The angels were the distributor of God’s law, the hands of his work at times and the messengers of the salvation to come in the birth of Christ. They were never greater than those things. We, humanity often take something God uses, God creates and hold it in a higher regard than what truly matters. We worship angels and the environment, people and objects. We make much of so many things beside God and the perfect work of salvation because we make all those things “serve us” We even do it with God himself, changing his nature, calling him a her to make ourselves comfortable. We also change God’s nature from one of grace to one of reward, claiming God will only do for us if we do for Him or say He wont even answer unless we are doing everything “right”. We want everything subjegated to our will.
When we look at Christ and say he is higher than the angels, higher than all the other false teachings whether on TV or in our own mind, we are acknowleging that we have to take a knee and submit our lives to him and recognize we need him. The author of Hebrews is saying to the reader, there is no need to go back to your old way, Christ has come and fulfilled it all, bow the knee and trust him in all these things.
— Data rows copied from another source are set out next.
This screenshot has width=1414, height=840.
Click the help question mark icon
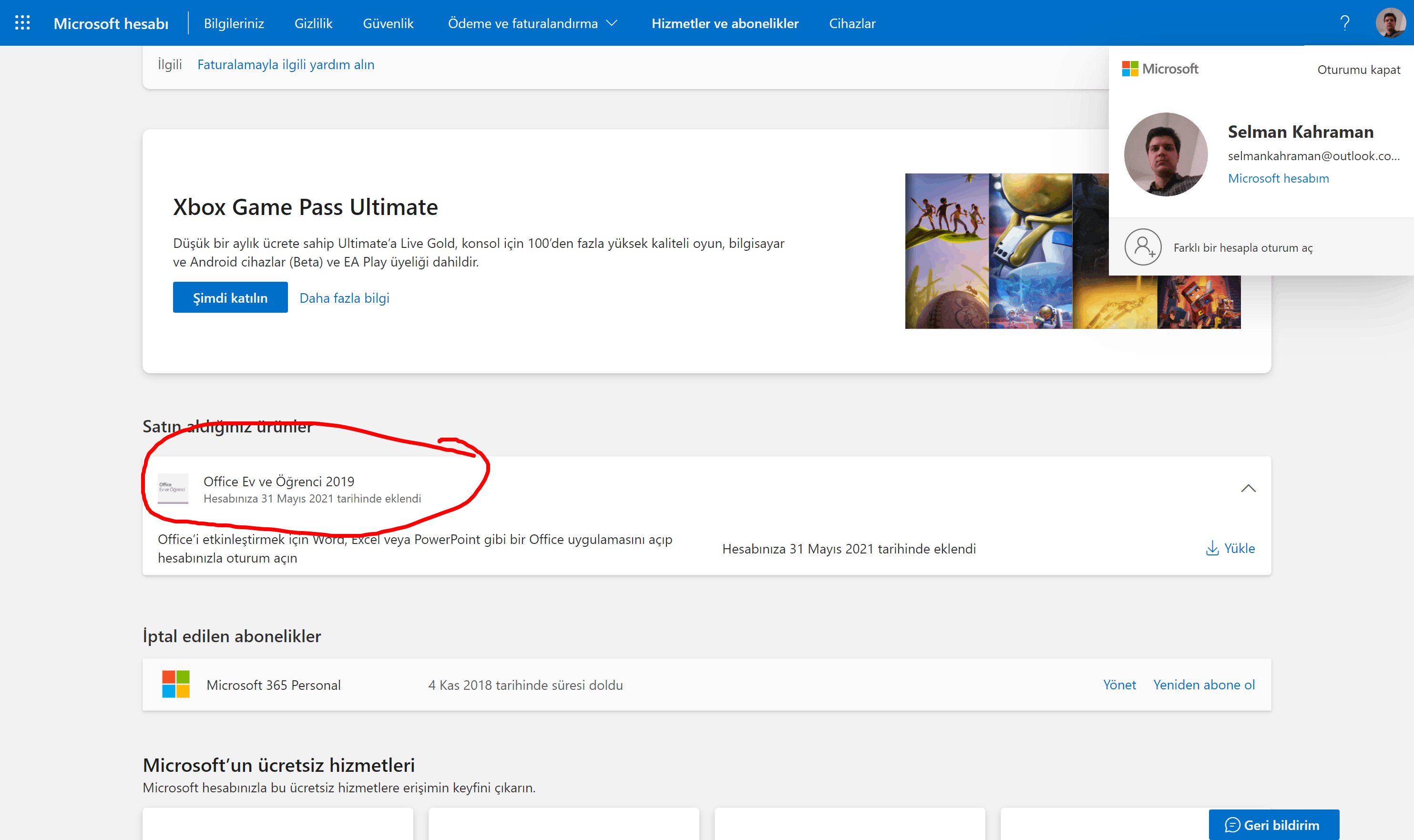coord(1345,22)
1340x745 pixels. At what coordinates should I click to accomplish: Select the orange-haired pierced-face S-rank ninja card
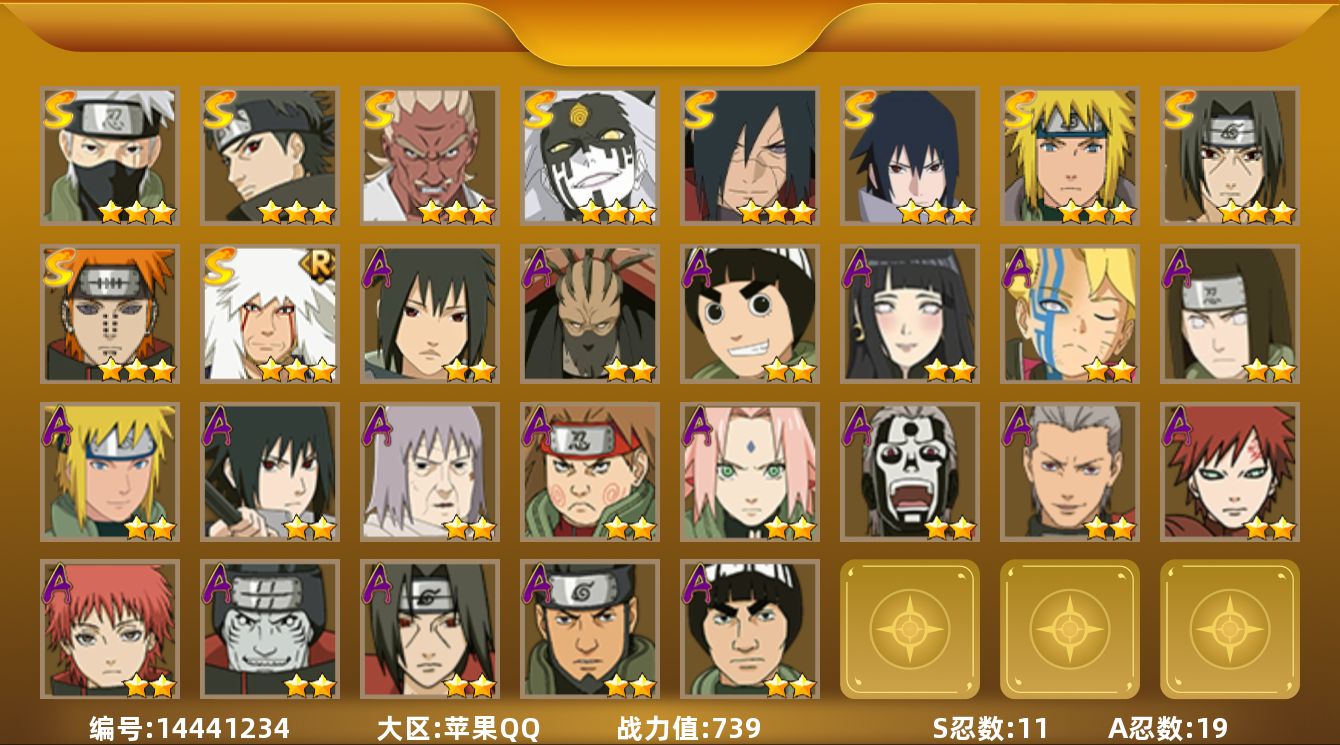click(x=110, y=314)
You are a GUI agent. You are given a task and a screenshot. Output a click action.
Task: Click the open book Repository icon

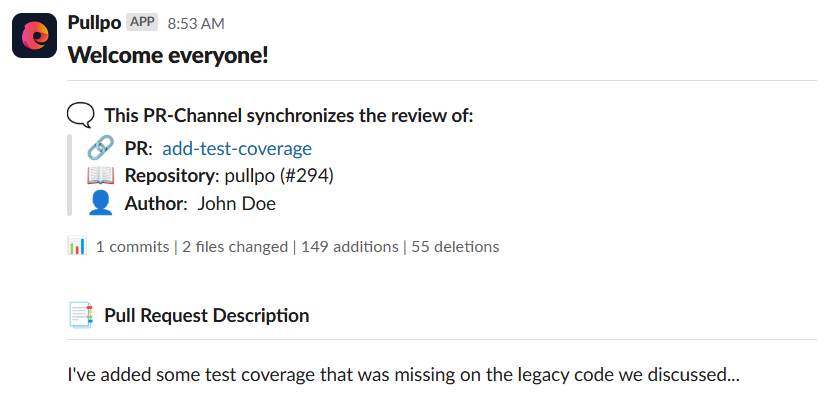[100, 176]
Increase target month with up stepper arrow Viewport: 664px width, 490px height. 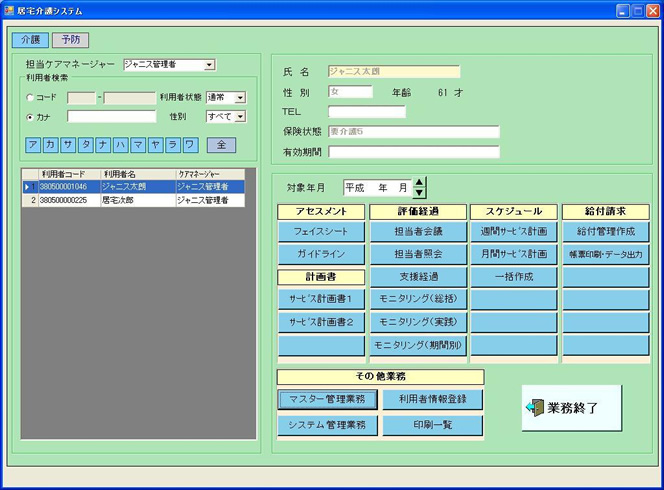tap(419, 182)
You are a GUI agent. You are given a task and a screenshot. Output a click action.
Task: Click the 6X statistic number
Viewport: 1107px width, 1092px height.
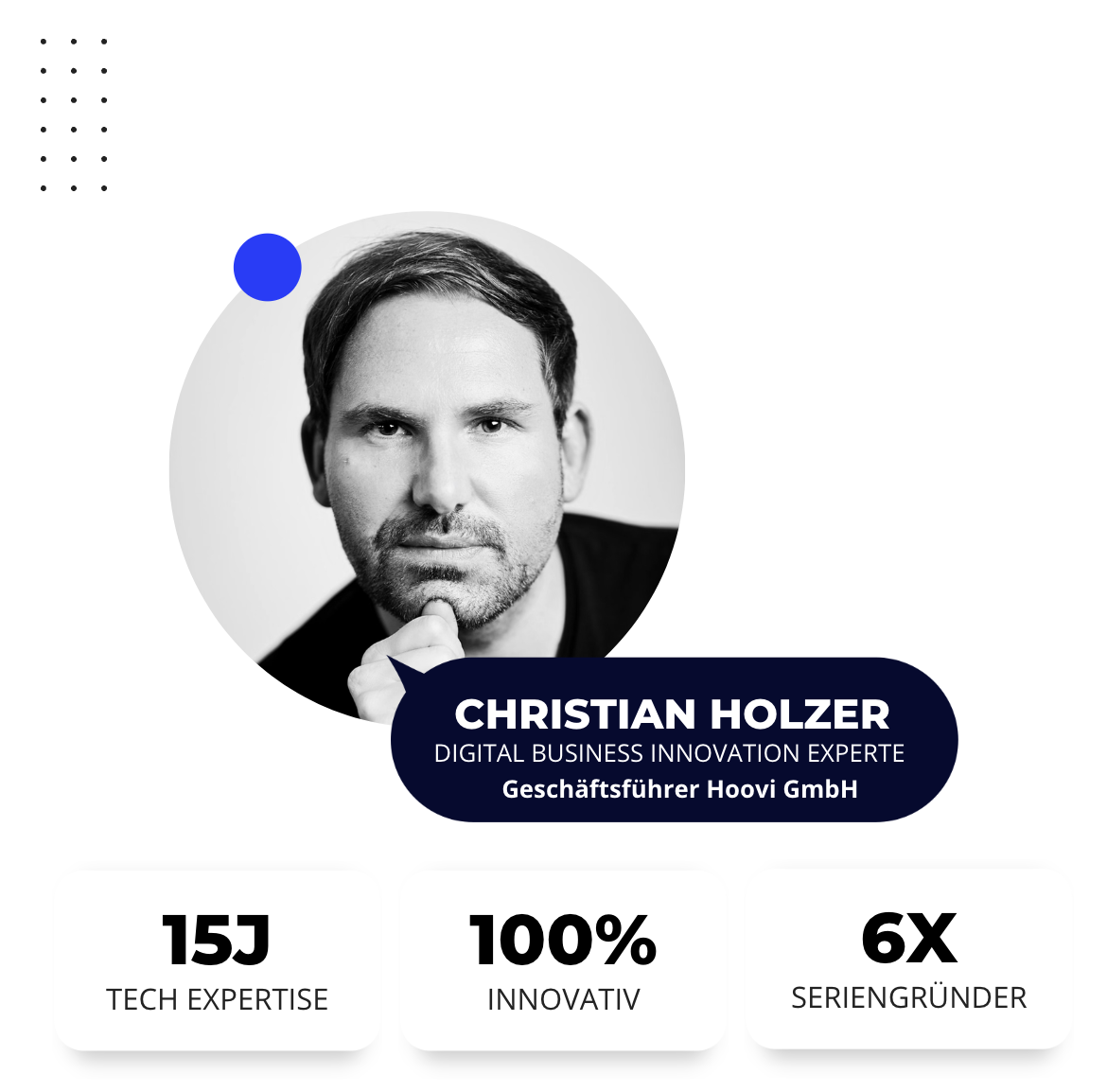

The section ends with one last plea to hear this message carefully and heed it. At the heart of it is the proclamation of Christ as Messiah, as Savior. A message that was affirmed by God, by miracles and signs done and by the blessed gift of the Holy Spirit poured into us.
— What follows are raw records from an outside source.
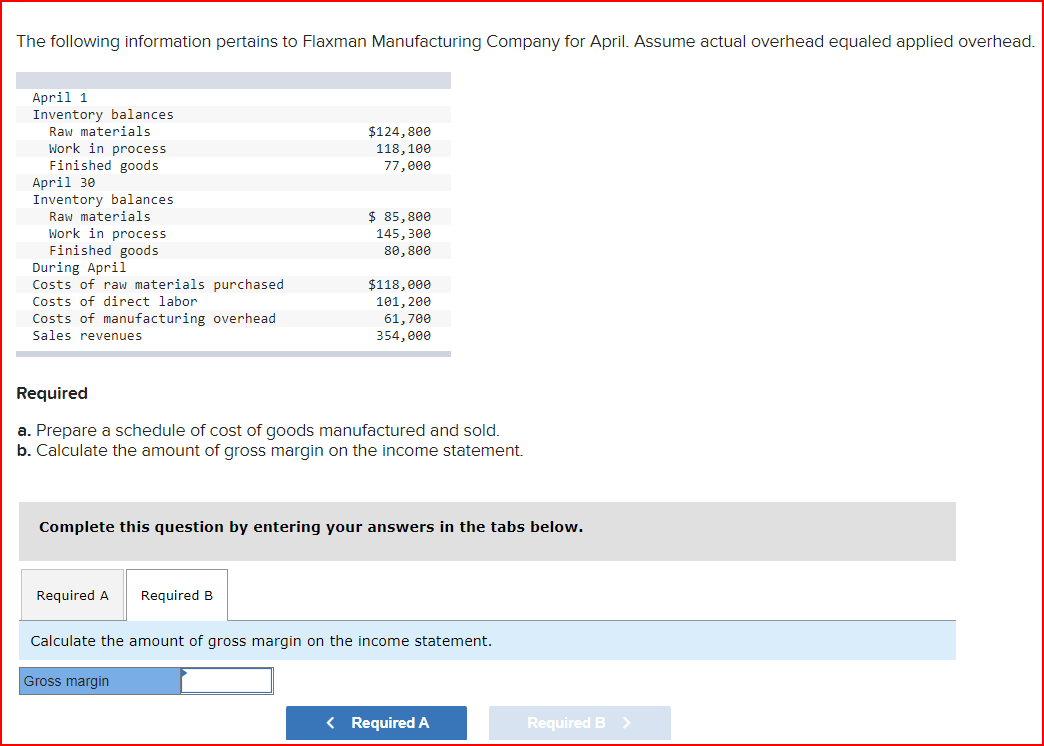Click the greyed-out Required B next button

coord(579,723)
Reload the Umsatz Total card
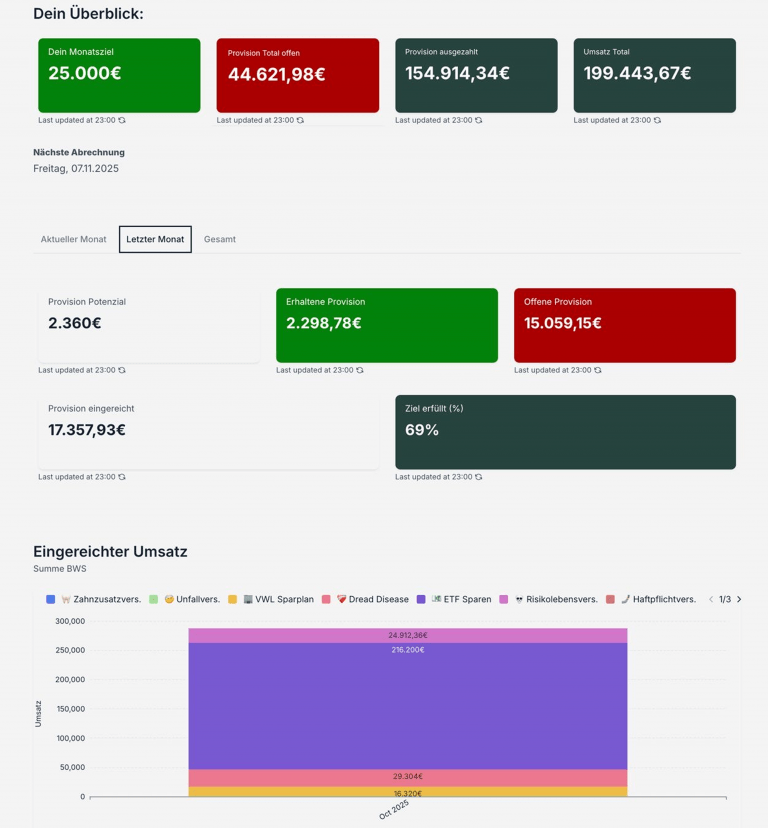The width and height of the screenshot is (768, 828). (x=657, y=120)

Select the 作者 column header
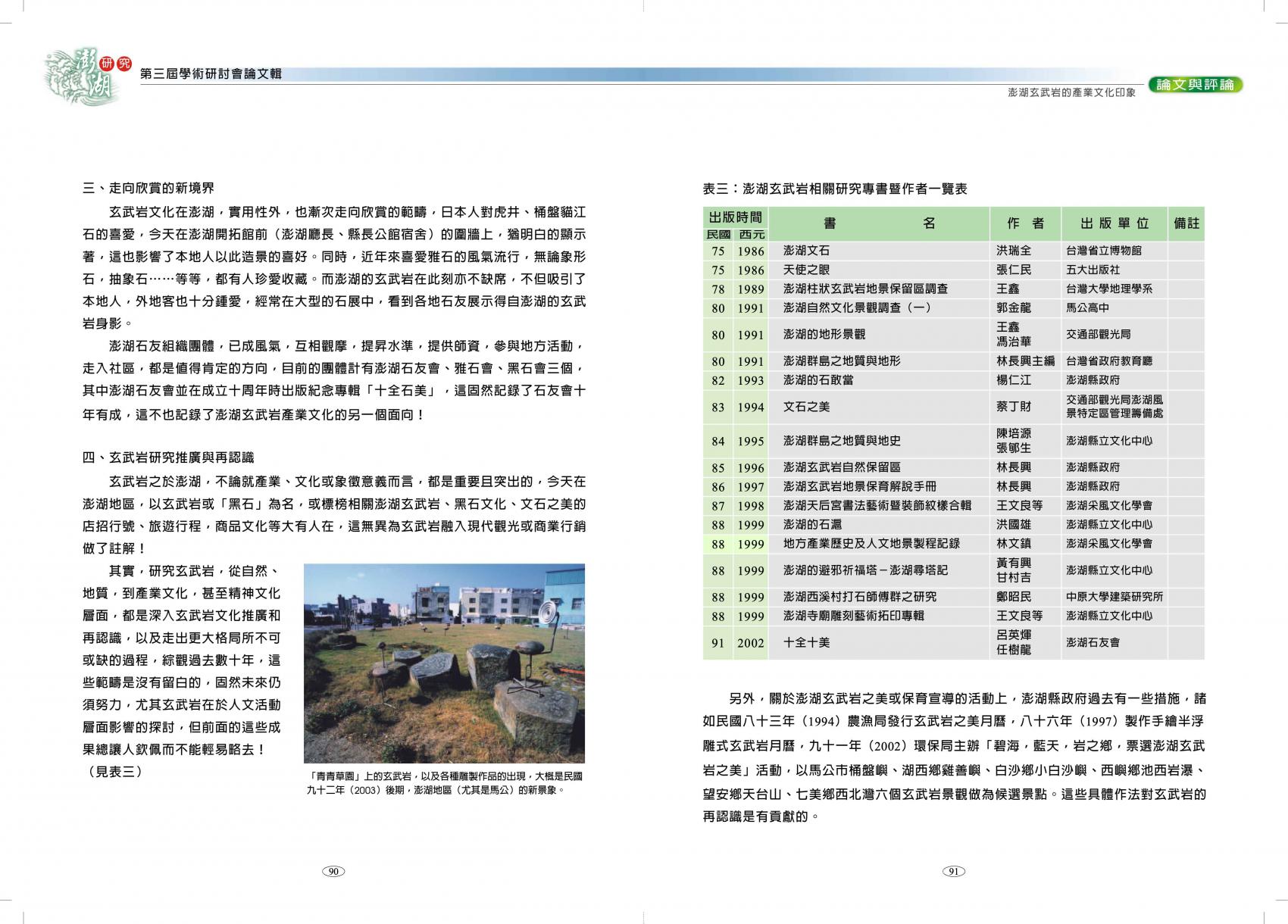[x=1024, y=223]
This is a warning for us as well, not to turn back in times of trouble. If not for you, definitely for me. Prone as I am to wander away from faith to what’s familiar and comfortable. Prone to wander towards what I thought a relationship with God was. Prone to be pulled by something that says its of God, but its not anything but old tricks of Satan refreshed for a new age, attacking us right in the heart of our prideful and at times, sin sick selves.
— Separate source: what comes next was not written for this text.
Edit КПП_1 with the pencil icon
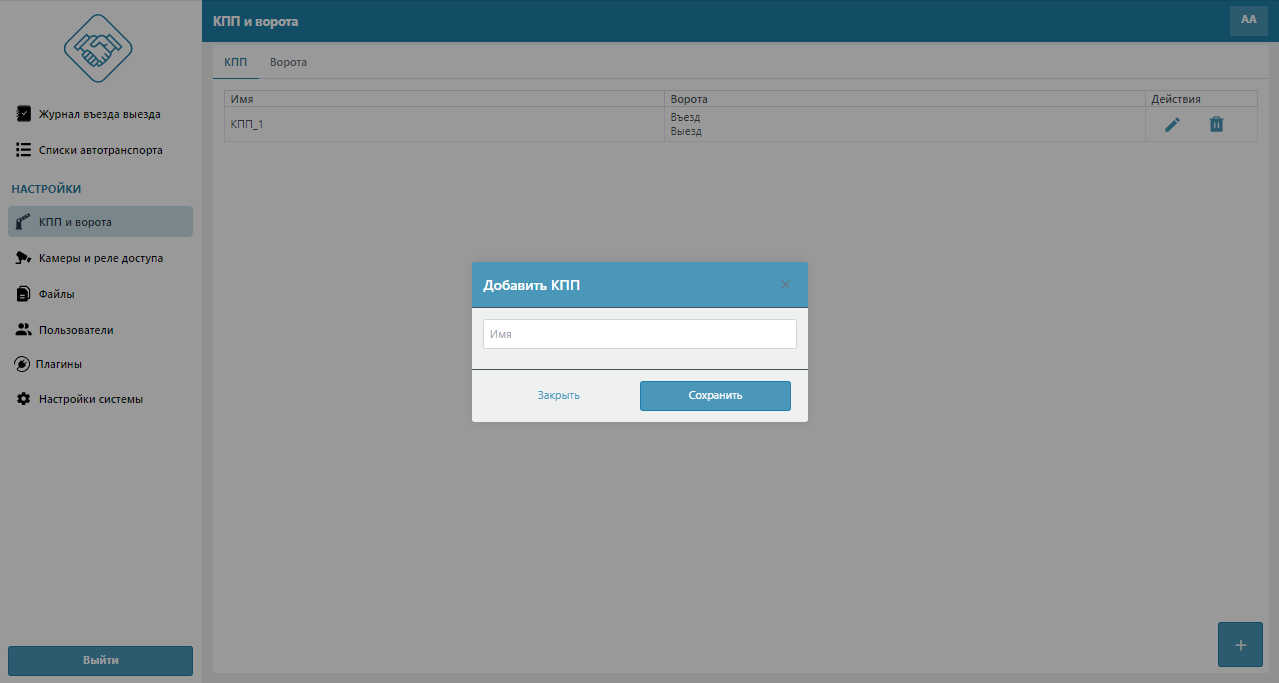pyautogui.click(x=1172, y=124)
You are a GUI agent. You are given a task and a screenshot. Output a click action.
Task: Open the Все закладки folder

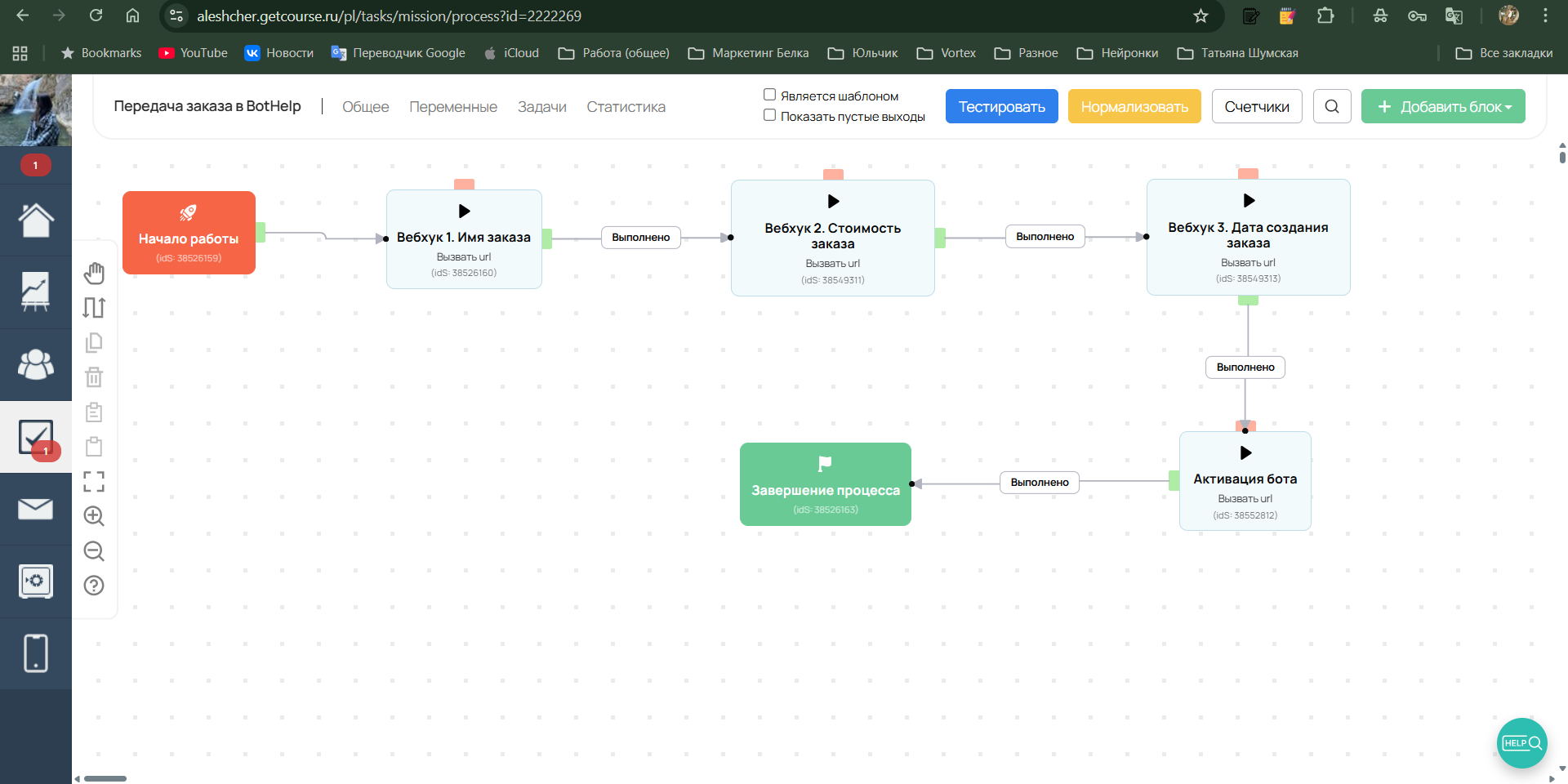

As I continue to make my way through Hebrews, I hear God speaking to me through his scriptures here, telling me, pleading with me not to go back to the old, not to follow after the new, but hold fast to what’s true, Christ and him cruicified.
We never grow out of the need to hear the Gospel, the good news of salvation through Christ, Every epistles hints at it loudly. Epistles written to Christians, old and new, firm in faith and struggling in despair. In the midst of an everyday mundane existence and through the prison bars of persecution. Every one of us, wherever we are on our journey, need the continual reminder that we could fail and Christ has never failed for us. That is where our hope lies.